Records
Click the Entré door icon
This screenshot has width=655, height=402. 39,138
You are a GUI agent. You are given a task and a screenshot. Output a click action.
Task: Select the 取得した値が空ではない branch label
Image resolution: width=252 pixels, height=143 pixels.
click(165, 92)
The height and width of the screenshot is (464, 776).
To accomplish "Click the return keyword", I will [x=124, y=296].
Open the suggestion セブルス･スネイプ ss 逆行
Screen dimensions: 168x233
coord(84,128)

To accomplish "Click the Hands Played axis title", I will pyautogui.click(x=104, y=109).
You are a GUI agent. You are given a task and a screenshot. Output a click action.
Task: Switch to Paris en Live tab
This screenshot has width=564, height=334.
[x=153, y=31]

---

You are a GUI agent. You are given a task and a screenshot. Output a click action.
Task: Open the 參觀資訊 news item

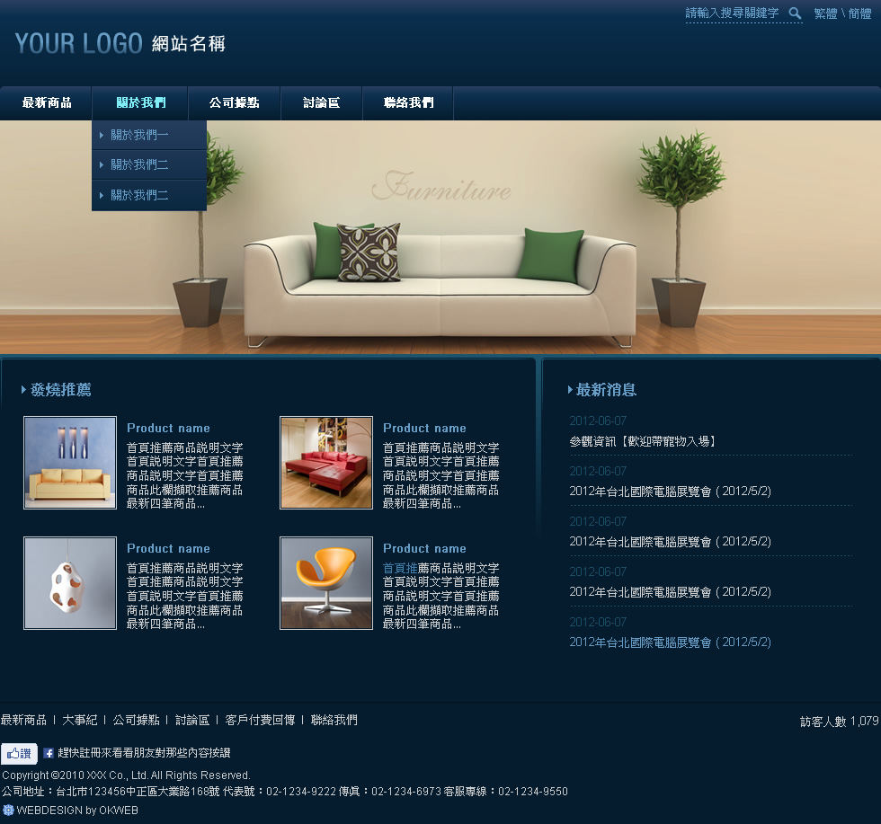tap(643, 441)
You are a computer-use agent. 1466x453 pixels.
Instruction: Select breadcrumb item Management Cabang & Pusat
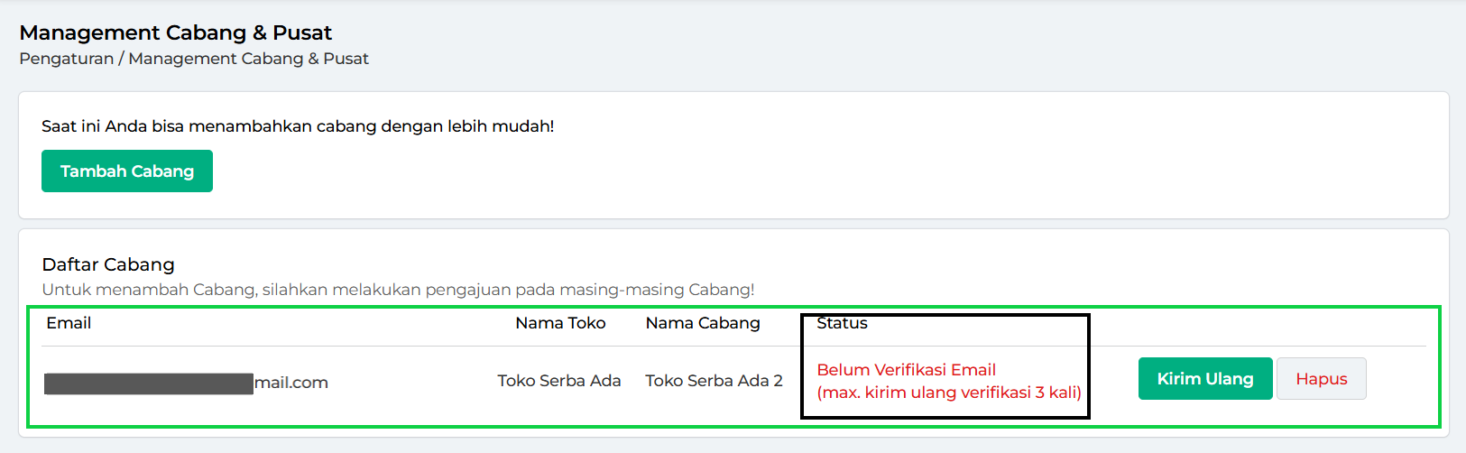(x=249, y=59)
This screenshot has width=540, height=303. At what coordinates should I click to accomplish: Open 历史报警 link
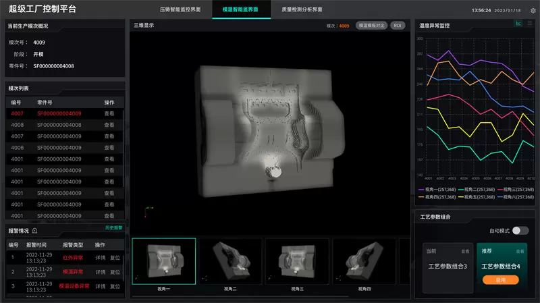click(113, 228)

...

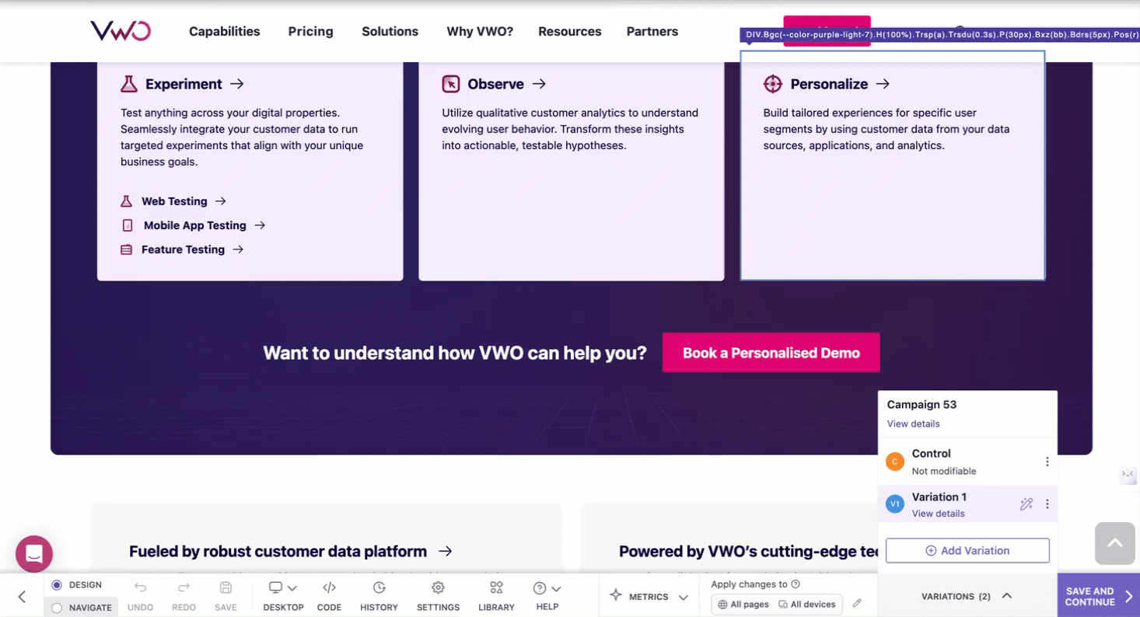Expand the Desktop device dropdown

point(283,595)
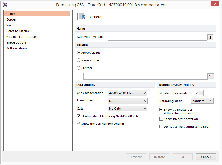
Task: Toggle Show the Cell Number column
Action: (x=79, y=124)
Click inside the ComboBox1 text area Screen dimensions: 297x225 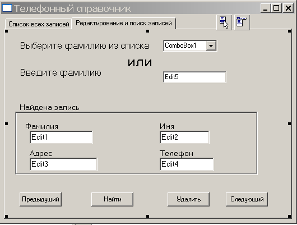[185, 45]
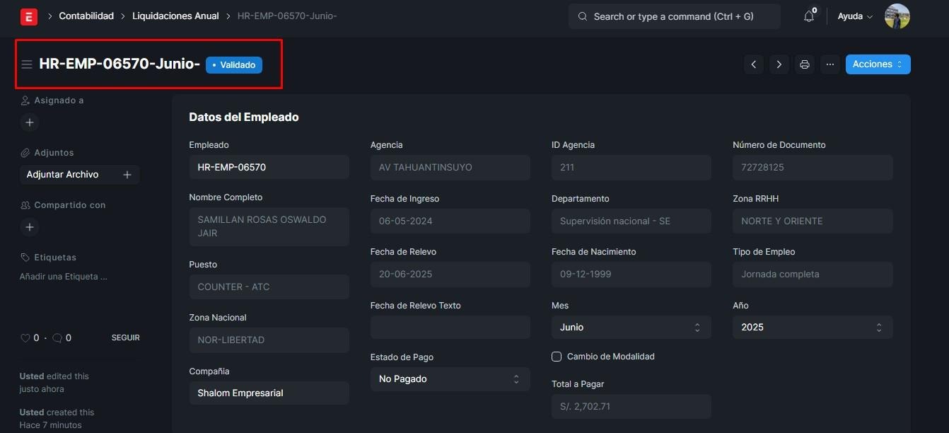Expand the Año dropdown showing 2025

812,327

What needs to be done: Arrange the data as a Markdown table with columns Row and Line, starting at the line containing "The height and" and ending after the line containing "[x=153, y=31]". Leave out blank lines.

Written answer:
| Row | Line |
|---|---|
| 1 | The height and width of the screenshot is (464, 776). |
| 2 | To accomplish "Click the return keyword", I will [x=124, y=296]. |
| 3 | Open the suggestion セブルス･スネイプ ss 逆行 |
| 4 | Screen dimensions: 168x233 |
| 5 | coord(84,128) |
| 6 | To accomplish "Click the Hands Played axis title", I will pyautogui.click(x=104, y=109). |
| 7 | You are a GUI agent. You are given a task and a screenshot. Output a click action. |
| 8 | Task: Switch to Paris en Live tab |
| 9 | This screenshot has width=564, height=334. |
| 10 | [x=153, y=31] |